◆ **Task to carry out**
Look through the listing for the string "checkmark" and copy out every line that holds it.

◆ **Record extracts**
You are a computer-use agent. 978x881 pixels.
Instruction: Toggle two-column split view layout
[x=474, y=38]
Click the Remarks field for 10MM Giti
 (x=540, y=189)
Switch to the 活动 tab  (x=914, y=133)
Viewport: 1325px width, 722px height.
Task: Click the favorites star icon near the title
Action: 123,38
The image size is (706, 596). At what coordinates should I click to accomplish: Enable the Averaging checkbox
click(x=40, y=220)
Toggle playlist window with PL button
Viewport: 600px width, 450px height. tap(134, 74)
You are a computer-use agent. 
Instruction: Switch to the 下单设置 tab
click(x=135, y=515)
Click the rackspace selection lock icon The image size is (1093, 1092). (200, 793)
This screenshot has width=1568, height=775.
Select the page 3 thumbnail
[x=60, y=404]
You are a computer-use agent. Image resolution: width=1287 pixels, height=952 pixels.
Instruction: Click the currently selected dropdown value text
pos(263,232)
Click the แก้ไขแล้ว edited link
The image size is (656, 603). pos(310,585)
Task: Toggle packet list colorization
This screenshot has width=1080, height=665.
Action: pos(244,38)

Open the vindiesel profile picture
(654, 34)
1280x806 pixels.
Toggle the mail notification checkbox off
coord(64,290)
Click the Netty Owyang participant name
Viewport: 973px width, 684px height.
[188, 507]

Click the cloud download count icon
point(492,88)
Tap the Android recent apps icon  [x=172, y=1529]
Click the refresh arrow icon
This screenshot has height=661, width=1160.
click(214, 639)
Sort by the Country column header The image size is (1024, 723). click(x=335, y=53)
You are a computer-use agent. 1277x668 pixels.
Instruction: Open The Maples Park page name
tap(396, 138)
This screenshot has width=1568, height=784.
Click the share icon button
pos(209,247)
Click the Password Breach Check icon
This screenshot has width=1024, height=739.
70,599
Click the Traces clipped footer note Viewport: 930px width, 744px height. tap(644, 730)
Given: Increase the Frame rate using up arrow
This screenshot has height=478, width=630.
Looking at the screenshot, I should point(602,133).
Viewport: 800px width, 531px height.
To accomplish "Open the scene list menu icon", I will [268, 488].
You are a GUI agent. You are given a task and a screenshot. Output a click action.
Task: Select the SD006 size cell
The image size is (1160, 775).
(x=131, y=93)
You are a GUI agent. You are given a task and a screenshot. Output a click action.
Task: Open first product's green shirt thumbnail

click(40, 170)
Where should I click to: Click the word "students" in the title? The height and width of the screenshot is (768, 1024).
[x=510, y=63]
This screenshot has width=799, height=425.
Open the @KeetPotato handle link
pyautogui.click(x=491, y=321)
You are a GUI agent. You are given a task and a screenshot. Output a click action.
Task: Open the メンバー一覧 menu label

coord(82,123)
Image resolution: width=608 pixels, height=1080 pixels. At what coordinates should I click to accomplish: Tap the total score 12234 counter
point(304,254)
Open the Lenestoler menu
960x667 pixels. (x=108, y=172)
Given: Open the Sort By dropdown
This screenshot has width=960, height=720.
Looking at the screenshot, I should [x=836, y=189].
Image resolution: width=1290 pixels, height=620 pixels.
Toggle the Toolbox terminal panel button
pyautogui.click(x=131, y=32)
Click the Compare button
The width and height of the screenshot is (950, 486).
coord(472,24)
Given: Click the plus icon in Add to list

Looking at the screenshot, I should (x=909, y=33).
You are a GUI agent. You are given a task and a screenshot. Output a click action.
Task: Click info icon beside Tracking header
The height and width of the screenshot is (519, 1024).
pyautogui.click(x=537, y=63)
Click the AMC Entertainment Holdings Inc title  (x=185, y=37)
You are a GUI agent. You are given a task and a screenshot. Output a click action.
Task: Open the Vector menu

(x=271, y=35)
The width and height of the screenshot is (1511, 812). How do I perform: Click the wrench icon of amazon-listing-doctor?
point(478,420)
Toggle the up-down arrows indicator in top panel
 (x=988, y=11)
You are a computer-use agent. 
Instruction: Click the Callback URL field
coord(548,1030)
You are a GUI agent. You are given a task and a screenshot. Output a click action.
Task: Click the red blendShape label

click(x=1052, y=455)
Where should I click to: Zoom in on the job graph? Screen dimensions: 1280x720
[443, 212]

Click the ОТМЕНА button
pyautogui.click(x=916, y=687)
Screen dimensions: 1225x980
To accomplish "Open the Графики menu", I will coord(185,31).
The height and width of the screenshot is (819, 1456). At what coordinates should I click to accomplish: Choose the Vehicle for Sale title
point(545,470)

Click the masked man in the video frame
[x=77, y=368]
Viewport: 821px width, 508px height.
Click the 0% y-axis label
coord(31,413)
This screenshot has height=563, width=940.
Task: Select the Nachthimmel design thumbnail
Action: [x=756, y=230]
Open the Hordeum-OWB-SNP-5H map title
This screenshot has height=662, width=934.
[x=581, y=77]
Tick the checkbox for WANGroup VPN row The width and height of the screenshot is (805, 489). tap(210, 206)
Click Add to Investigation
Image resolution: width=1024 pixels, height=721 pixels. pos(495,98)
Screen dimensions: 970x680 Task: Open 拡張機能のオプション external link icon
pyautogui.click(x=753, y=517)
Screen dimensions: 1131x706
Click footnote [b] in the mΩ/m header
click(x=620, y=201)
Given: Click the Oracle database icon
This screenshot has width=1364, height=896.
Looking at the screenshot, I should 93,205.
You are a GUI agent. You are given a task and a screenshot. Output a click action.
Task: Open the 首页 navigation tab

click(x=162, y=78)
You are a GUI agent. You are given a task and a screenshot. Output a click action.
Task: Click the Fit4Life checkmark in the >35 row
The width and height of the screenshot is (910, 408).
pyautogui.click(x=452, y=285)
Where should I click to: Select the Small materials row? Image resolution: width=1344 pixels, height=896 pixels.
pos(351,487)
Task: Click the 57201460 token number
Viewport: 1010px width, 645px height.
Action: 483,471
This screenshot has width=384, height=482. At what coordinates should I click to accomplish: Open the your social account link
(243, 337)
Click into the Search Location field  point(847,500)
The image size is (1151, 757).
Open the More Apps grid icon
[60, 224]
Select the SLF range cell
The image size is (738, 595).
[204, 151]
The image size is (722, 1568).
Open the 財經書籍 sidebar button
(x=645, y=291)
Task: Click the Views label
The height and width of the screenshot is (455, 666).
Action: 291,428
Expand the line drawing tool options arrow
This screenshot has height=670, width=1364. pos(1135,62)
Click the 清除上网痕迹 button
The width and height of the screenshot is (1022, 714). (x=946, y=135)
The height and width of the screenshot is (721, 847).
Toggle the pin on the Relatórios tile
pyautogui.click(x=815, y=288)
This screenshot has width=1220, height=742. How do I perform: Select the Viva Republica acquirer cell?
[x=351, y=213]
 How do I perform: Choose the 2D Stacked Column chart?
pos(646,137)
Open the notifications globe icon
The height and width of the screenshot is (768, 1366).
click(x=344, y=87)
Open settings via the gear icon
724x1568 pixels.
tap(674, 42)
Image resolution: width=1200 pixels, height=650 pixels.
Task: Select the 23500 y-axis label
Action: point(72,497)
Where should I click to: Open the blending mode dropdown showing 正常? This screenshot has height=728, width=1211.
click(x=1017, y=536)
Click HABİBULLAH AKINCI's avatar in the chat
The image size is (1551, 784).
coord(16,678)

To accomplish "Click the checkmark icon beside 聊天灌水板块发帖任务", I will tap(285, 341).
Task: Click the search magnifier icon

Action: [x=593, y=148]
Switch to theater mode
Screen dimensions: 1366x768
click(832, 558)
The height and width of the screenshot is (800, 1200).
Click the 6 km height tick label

◆ **Task response**
Task: Click the Fit4Life checkmark in the >35 row
To accomplish "Click the checkmark icon beside 聊天灌水板块发帖任务", I will tap(285, 341).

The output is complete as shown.